The list of concerns for the Utah Jazz coming into the season was fairly substantial with six fresh faces. It ranged from perimeter shooting to black holes, and while in the preseason and on paper the Jazz appeared to possess depth the opposite has in fact been the reality thus far.
Until last night.
As is often the case, Jerry's Jazz came out with the first few offensive possessions scripted in an attempt to establish the low post early. This means the ball goes to Big Al Jefferson. It's also meant that time suddenly stops for everyone else on the floor. They just stand there as if frozen in time and space at the event horizon of a black hole.
Al Jefferson passes from the post
Big Al has freely admitted that being a "black hole" has been a problem for him throughout his career. It's an old habit acquired from his years in Minnesota where there was little structure in the offense, if any at all. That he managed to put up 20-10s while double or triple teamed is amazing, but that doesn't fly in the Sloan system.
Sloan expects his big men to be able to pass. He also expects the rest of the offense to continue to move --cutters cutting, screens setting-- but this hadn't been the case up until now. The ball would go into Al and the offense would come to a complete standstill while he went to work as he's always done. And the offense has stuttered because of it.
All that would change beginning with the win over the Hawks.
Early on, while the script was still in effect, Jefferson got one on the low block and --gasp!-- kicked it back out to Andrei Kirilenko who nailed an 18-footer. This would become a theme, with the pair teaming up on two more occasions for kick-out dimes.
And the rest of the guys kept the offense flowing this time.
Where they'd previously become a part of the crowd just watching a ballgame, they this time kept cutting. The end result was Al Jefferson tying a career high in assists with six, hitting cutters AK, Deron Williams, and Paul Millsap for easy buckets.
Four of Al's six assists would come by way of Andrei Kirilenko. Could these two be finding a rhythm that could cause major problems for the opposition? It certainly appeared to be so last night.
Andrei was everywhere
Kirilenko is key to the Jazz's success. He's like glue to the team concept so important to their way of doing things. Not only was he diving on the floor for loose balls early in the contest, he also addressed two of the areas of concern for the ball club; perimeter shooting and rebounding.
We automatically cringe every time AK cocks and pops from range. His years of working one-on-one with perimeter shooting guru Jeff Hornacek haven't paid dividends in seasons past. But they are this time around.
With the loss of all-time 3-point-percentage shooter Kyle Korver we all worried about where the Jazz would find some consistent points from mid-to-long distance, hoping 41% career 3-shooter Raja Bell would be the one to pick up the slack, but he hasn't.
Andrei leads the team in 3-pt% so far this season on 2.0 attempts per-game hitting 61% of his tries. And while the mid-range jumper is still somewhat hit-or-miss, it is more consistent that it has been in years past. Throw in AK's 83% from the free throw line on 4.4 FTAs per-game and he's knocking down a more-than-respectable .596 True Shooting percentage.

_Given exercise 1_: In the Utah Jazz text, how many assists did Al Jefferson record in the win over the Hawks?
The text and the records have no connection to each other.

(Items stored from a collection)
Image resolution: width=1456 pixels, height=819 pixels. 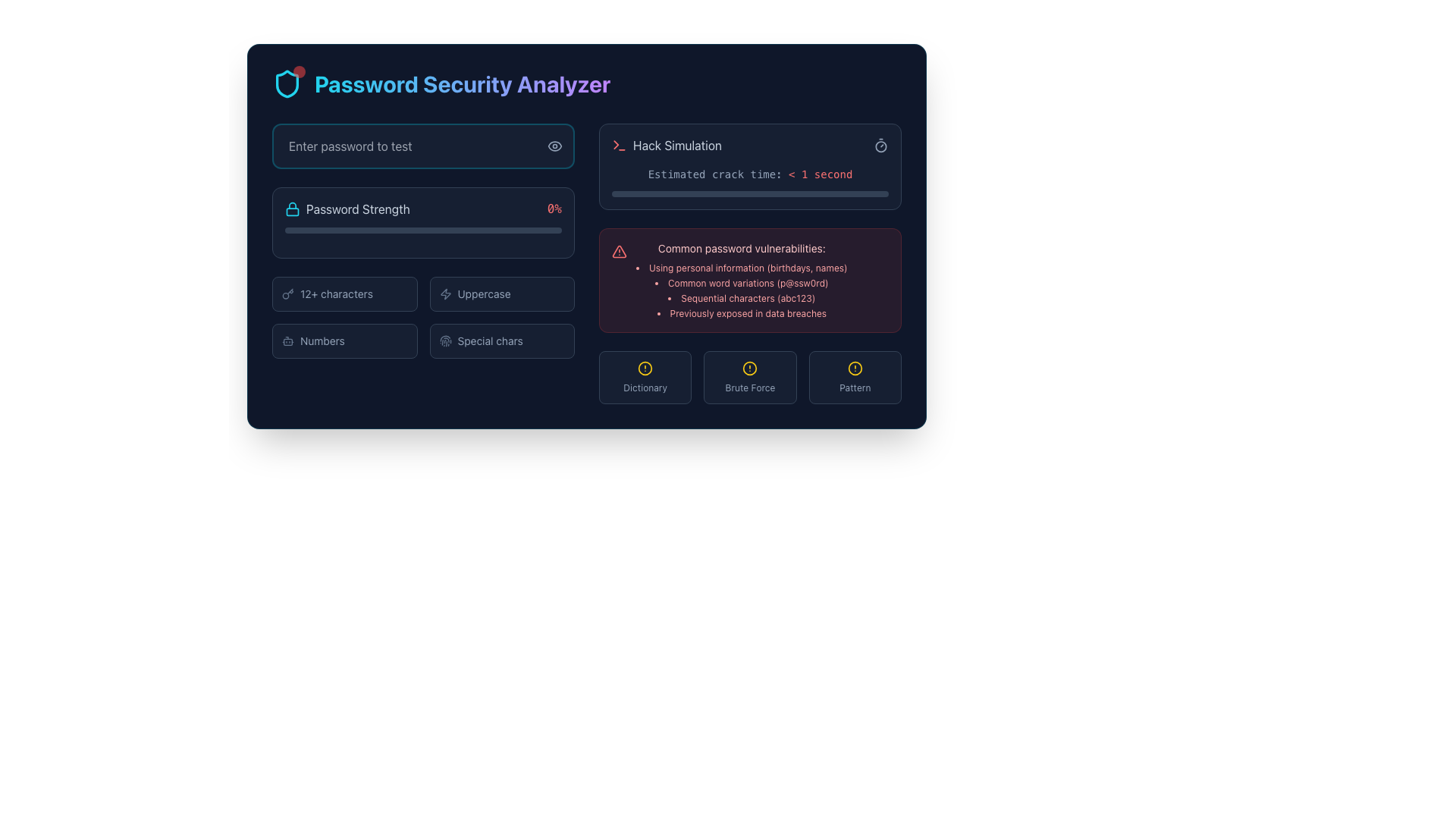 What do you see at coordinates (742, 281) in the screenshot?
I see `information displayed in the text block titled 'Common password vulnerabilities:' which lists various password vulnerabilities in a visually distinct box` at bounding box center [742, 281].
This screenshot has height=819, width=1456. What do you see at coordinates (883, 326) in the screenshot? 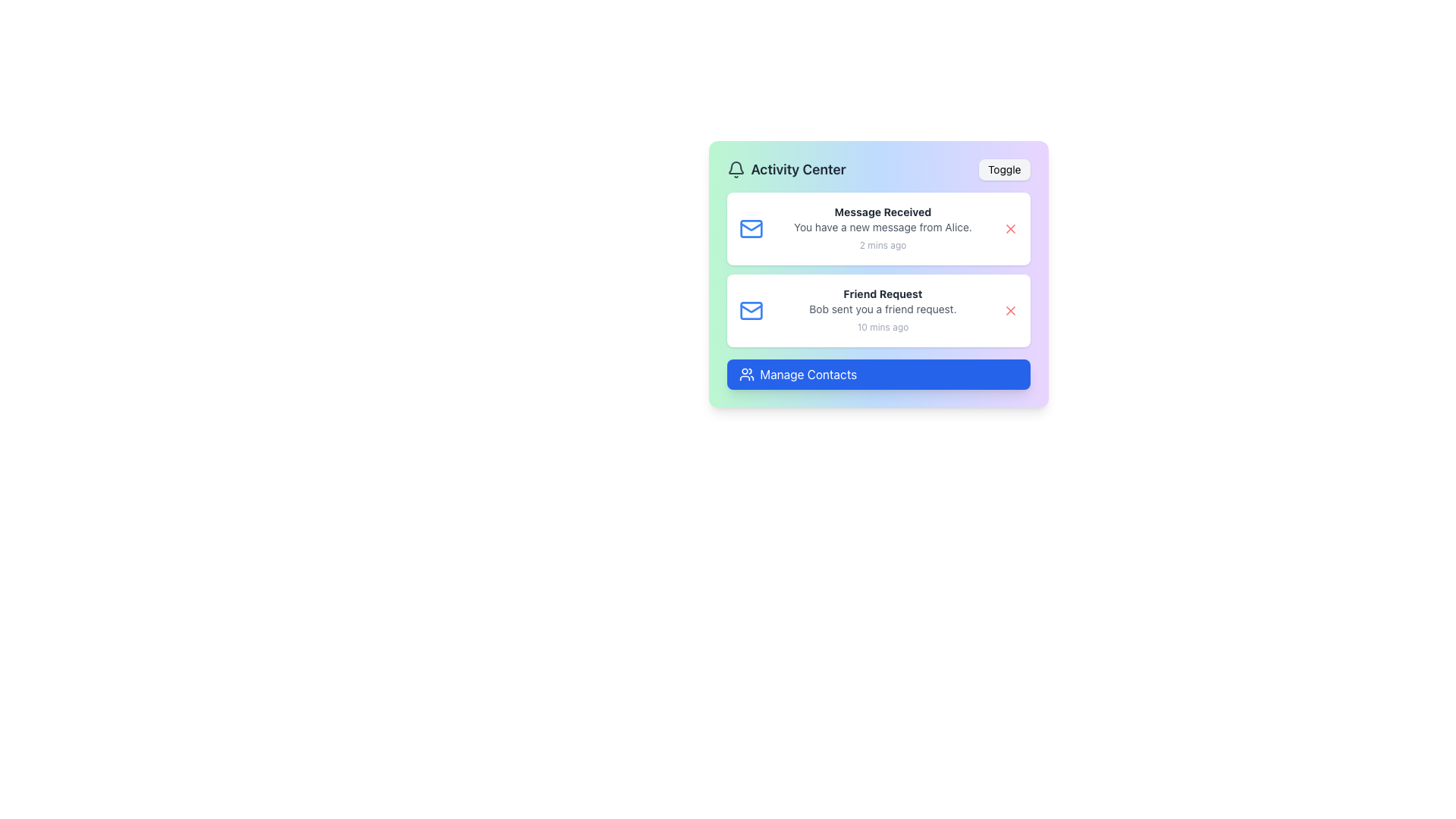
I see `the text label reading '10 mins ago,' which is styled in a small gray font and located under the 'Friend Request' section in the Activity Center panel` at bounding box center [883, 326].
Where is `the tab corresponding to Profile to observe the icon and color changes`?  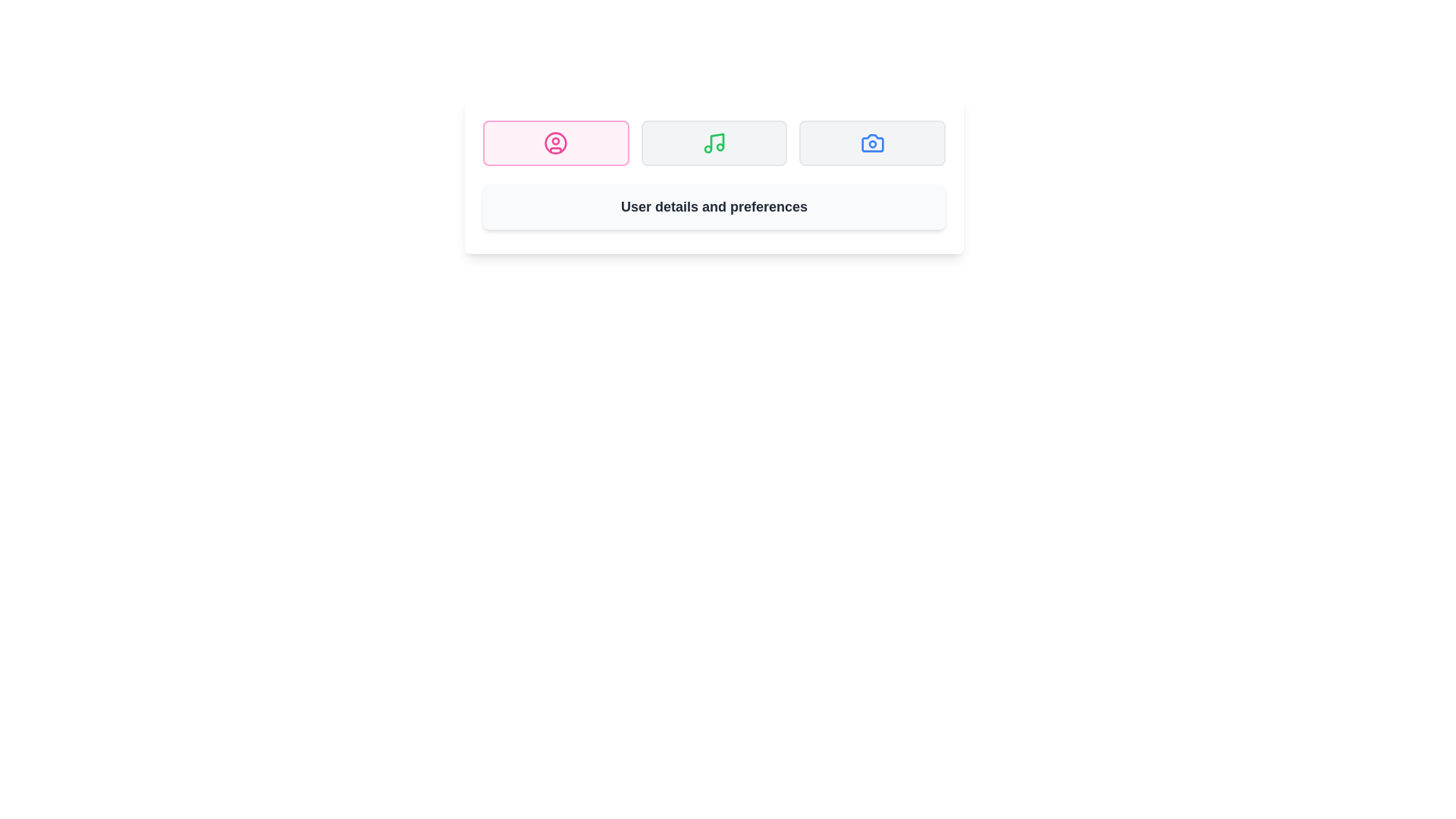
the tab corresponding to Profile to observe the icon and color changes is located at coordinates (555, 143).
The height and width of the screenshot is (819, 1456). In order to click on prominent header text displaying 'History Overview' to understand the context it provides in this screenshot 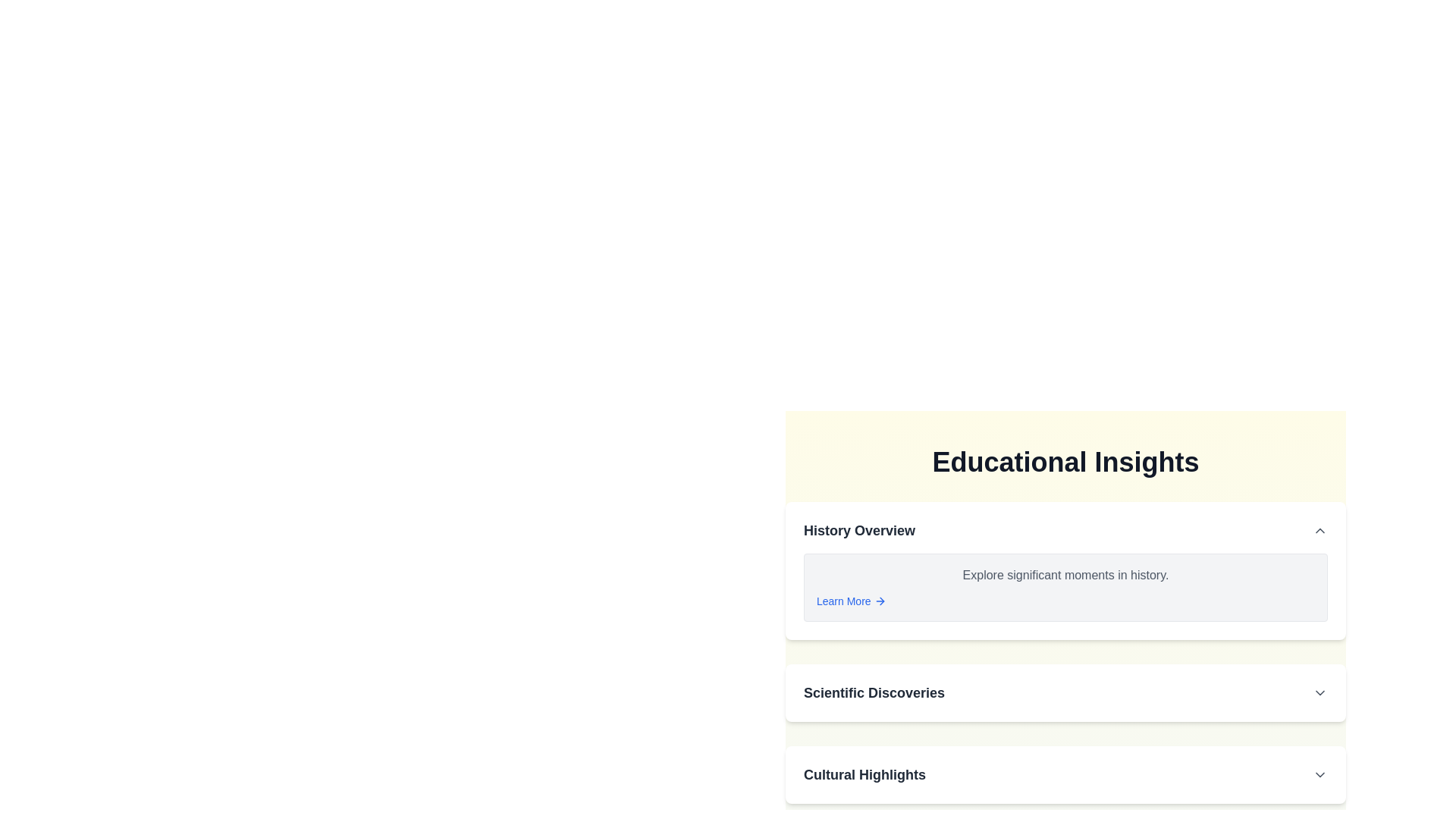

_Given exercise 2_: Extract, word for word, the lines of the records from the line containing "This screenshot has" through the end of the records, including both ends. Omit the pictures.

_Complete answer 1_: Six, tying his career high.

_Complete answer 2_:
This screenshot has height=819, width=1456. What do you see at coordinates (883, 326) in the screenshot? 
I see `the text label reading '10 mins ago,' which is styled in a small gray font and located under the 'Friend Request' section in the Activity Center panel` at bounding box center [883, 326].
Where is `the tab corresponding to Profile to observe the icon and color changes`?  
the tab corresponding to Profile to observe the icon and color changes is located at coordinates (555, 143).
The height and width of the screenshot is (819, 1456). In order to click on prominent header text displaying 'History Overview' to understand the context it provides in this screenshot 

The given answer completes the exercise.